Cross sections of samples quenched at 1300°C during the softening-melting tests. (Online version in color.)
Figure 14 shows the calculation results for the changes in the liquid ratio to the sum of oxides with temperatures for various burden conditions (Table 2). The figure is based on the observations (Figs. 9, 10, 11) implying that the melting behavior of the mixed burdens initially depended on that of individual burden at lower temperatures, and subsequently depended on that of the complete mixed burden.8)
Calculation results of the liquid ratio to sum of oxides for various burden conditions as a function of sample temperature. (Online version in color.)
The initial melt formation temperature of olivine pellets was the lowest, followed by that of LF pellets and sintered ores, which was similar to results obtained in previous investigations.17) The densification of core-oxides found in olivine pellets (Figs. 7(b) and 10) could be explained by the low starting-temperature of melting. However, the increase in the liquid ratio after initiation was significantly different among the burdens. In other words, the liquid ratio of olivine pellets was lowest at 1300°C. Similar behaviors have been reported previously,2,3,4,15) and have been found to be caused by the increase in the melting points of fayalitic olivine slag and coexisting wustite. Mixing pellets with sintered ores decreased the liquid ratio at high temperatures, which was particularly significant in the case of mixing olivine pellets. The melt viscosities at 1300°C for sintered ores, LF pellets, and olivine pellets were estimated as 0.134 Pa·s, 0.06 Pa·s, and 0.04 Pa·s, respectively.18) These results indicated that the mixing LF pellets promoted the exudation of a large amount of low-viscosity slag (Figs. 11, 12, 13).

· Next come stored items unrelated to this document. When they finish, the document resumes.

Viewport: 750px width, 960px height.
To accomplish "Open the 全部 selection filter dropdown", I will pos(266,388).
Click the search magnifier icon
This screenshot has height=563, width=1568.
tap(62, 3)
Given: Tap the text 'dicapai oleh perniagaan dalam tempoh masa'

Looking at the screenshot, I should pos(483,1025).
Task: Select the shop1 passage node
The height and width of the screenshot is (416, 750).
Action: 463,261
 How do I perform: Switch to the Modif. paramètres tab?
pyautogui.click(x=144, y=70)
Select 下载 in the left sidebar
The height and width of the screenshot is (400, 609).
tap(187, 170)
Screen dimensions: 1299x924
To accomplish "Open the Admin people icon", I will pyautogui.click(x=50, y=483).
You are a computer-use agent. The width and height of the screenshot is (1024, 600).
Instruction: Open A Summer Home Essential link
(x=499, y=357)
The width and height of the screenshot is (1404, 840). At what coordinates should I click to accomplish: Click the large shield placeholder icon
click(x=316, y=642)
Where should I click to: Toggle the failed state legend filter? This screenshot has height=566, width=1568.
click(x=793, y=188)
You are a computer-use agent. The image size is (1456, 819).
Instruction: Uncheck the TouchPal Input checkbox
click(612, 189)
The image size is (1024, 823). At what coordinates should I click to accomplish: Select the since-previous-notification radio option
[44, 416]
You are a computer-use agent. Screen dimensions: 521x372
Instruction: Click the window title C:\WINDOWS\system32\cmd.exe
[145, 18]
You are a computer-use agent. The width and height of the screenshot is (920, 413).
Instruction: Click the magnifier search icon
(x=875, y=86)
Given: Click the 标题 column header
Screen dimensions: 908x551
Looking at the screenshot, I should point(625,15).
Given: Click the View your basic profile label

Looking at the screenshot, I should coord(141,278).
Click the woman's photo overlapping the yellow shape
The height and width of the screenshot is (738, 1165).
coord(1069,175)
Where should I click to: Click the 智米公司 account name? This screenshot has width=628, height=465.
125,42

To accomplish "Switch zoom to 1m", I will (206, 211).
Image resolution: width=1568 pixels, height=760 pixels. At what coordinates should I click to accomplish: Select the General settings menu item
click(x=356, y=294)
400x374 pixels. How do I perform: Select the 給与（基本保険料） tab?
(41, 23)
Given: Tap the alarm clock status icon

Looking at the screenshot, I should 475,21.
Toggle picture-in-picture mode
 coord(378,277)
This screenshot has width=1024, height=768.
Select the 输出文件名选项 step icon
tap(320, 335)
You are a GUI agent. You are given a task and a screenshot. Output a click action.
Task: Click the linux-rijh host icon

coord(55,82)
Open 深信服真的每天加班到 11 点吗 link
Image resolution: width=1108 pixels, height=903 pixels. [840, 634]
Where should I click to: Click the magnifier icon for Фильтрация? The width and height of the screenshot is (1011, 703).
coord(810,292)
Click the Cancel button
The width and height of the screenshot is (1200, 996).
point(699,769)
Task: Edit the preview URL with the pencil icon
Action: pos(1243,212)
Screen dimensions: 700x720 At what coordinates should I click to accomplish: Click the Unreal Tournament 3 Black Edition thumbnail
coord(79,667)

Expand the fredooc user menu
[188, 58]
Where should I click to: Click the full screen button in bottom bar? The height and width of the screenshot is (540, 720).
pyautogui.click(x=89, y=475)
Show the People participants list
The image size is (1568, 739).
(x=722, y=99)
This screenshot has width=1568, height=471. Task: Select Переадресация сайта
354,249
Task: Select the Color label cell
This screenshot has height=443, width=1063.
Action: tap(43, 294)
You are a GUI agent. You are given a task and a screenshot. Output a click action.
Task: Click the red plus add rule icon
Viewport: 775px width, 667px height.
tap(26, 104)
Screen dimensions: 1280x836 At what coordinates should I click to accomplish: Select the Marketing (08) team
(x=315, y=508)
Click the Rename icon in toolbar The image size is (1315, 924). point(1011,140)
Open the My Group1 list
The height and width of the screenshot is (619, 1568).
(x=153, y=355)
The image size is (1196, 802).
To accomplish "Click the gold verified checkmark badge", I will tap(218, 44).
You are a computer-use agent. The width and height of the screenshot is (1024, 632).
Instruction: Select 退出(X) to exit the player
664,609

Figure 15 shows a schematic explanation of the melting behavior of mixed burden comprising sintered ores and pellets during reduction. In the mixing of LF pellets, abundant slag is exuded from both the pellets and sintered ores. The viscosity of the core-slag in the pellets is low enough to enable penetration of the slag through porous metal-shell. The high liquid ratio is maintained even after complete assimilation of the exuded slags. In contrast, in the case of olivine pellets, only a small amount of the low-viscosity slag is exuded from the pellets and assimilates with the slag exuded from sintered ores. This assimilation causes a decrease in the liquid ratio, which limits melting at the interface. These differences in melting behavior can cause the result in the previous studies, which reported that EBF operation using mixtures of olivine pellets and sintered ores was more stable than that using mixture of LF pellets and sintered ores.10)
Schematic explanation of the melting behavior of the mixed burden comprising sintered ores and pellets during reduction. (Online version in color.)
A basket-evaluation test was performed in LKAB’s EBF to investigate the reduction behaviors of mixed burden materials comprising low-MgO sintered ores, LF pellets, and olivine pellets. The following results were obtained.
(1) Both LF pellets and olivine pellets contained more <200 μm pores than sintered ores. Olivine pellets contained smaller pores and finer hematite grains, which influenced their reduction behavior.
(2) Size disintegrations due to the reduction in the lumpy zone in the EBF were smaller for pellets than for sintered ores, particularly for olivine pellets. The volume of <10 μm pores of olivine pellets was higher than that of LF pellets in the lumpy zone. However, it decreased at high temperatures, mostly due to the densification of core-oxides.
(3) LF pellets underwent greater melting than olivine pellets in cohesive masses in the EBF. At the interface with sintered ores, LF pellets formed larger amounts of slag than olivine pellets. The results of the softening-melting tests also revealed the superiority of olivine pellets during melting.
(4) Although initial melt formation occurred at lower temperatures during reduction, olivine pellets exhibited a lower liquid ratio at high temperatures, resulting in the decrease in exuded slag in mixtures with low-MgO sintered ores.